И главной причиной такого положения Солженицын назвал самые основы современного демократического мировоззрения – хотя бы так, как это афористично выражено в американской Декларации Независимости: человеку свойственна свобода и стремление к счастью. Вот эта общегуманитарная установка – улучшить и облегчить жизнь человека – в конечном счете оборачивается тем самым падением мужества и готовности защищать свою благополучную жизнь, о чем говорил Солженицын. Еще цитатой:
Даже биология знает, что привычка к высоко-благополучной жизни не является преимуществом для живого существа. Сегодня и в жизни западного общества благополучие стало приоткрывать свою губительную маску.
Даже биология знает, что привычка к высоко-благополучной жизни не является преимуществом для живого существа. Сегодня и в жизни западного общества благополучие стало приоткрывать свою губительную маску.

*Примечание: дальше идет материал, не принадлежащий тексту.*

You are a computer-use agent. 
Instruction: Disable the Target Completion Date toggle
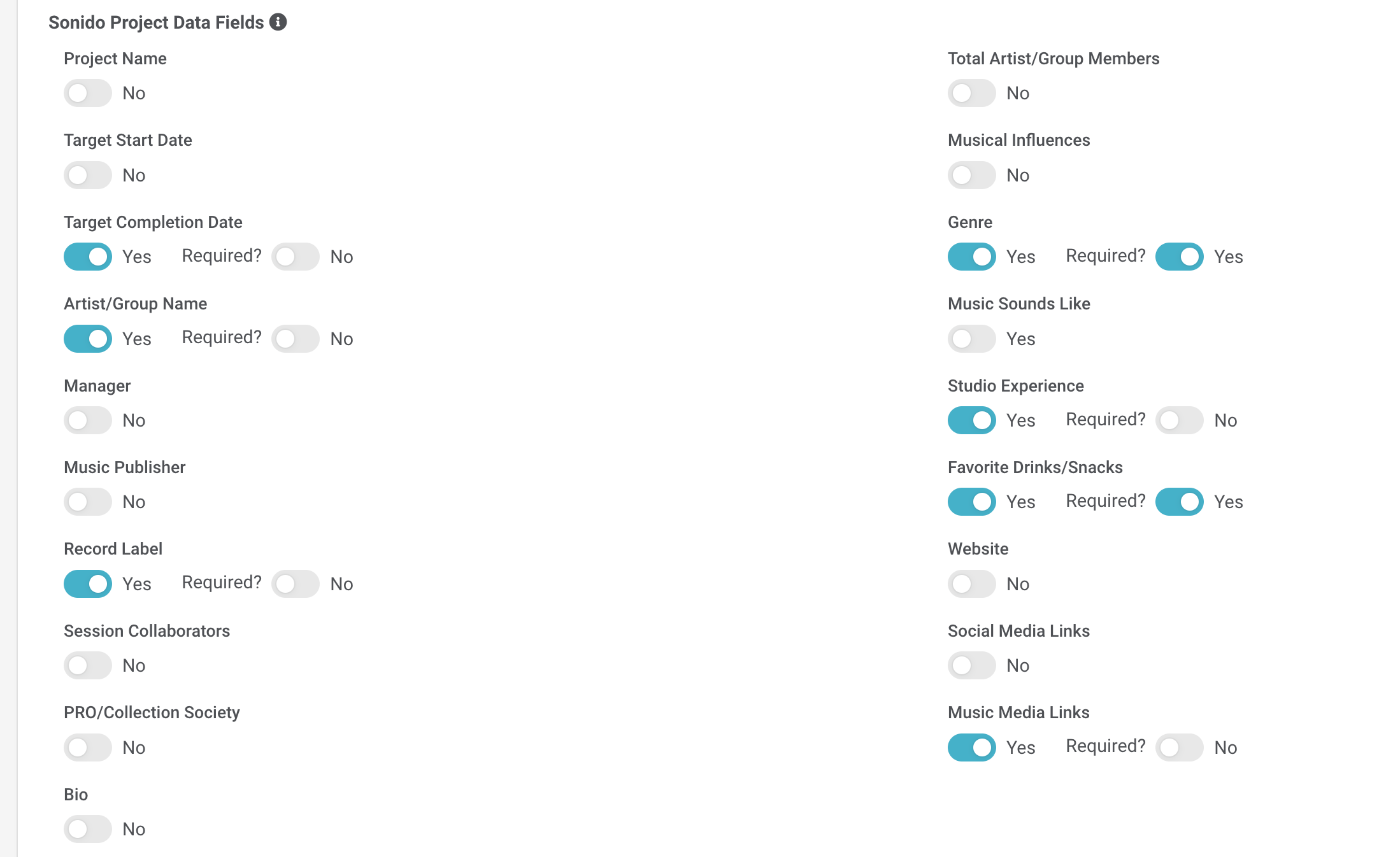(x=88, y=257)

Эта речь, как известно, вызвала остро негативную реакцию американцев. Можно даже сказать, что с нее начался некий упадок его авторитета на Западе. Он явил духовный тип, давно изжитый на Западе, – тип морального проповедника, пророка Иеремии, бичевателя общественных и личных пороков. Запад прожил слишком богатую и многообразную историю, чтобы убедиться в несоответствии такого типа требованиям гуманитарного прогресса.

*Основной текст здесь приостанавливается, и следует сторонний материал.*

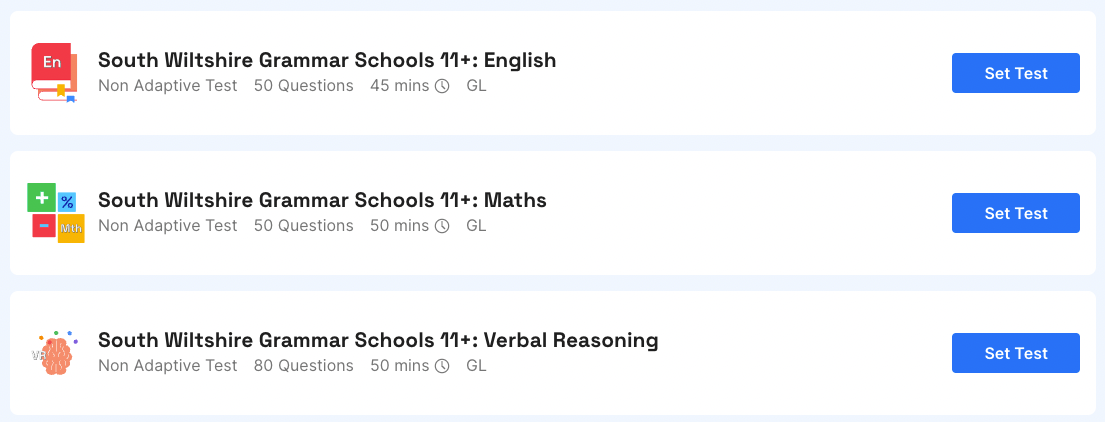Click the clock icon in the Maths test row
1105x422 pixels.
442,226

Но, конечно, главный пункт неприятия был в той мысли, что Запад слаб и осужден на поражение. И вот тут-то Солженицын и споткнулся в своем пророчестве: он почему-то не хотел увидеть, что коммунизм, несмотря на его внешнюю как бы агрессивность, уже кончается, что сроки подошли и он не сегодня-завтра обрушится. Слабости Запада преувеличивал, а слабость коммунизма не разглядел.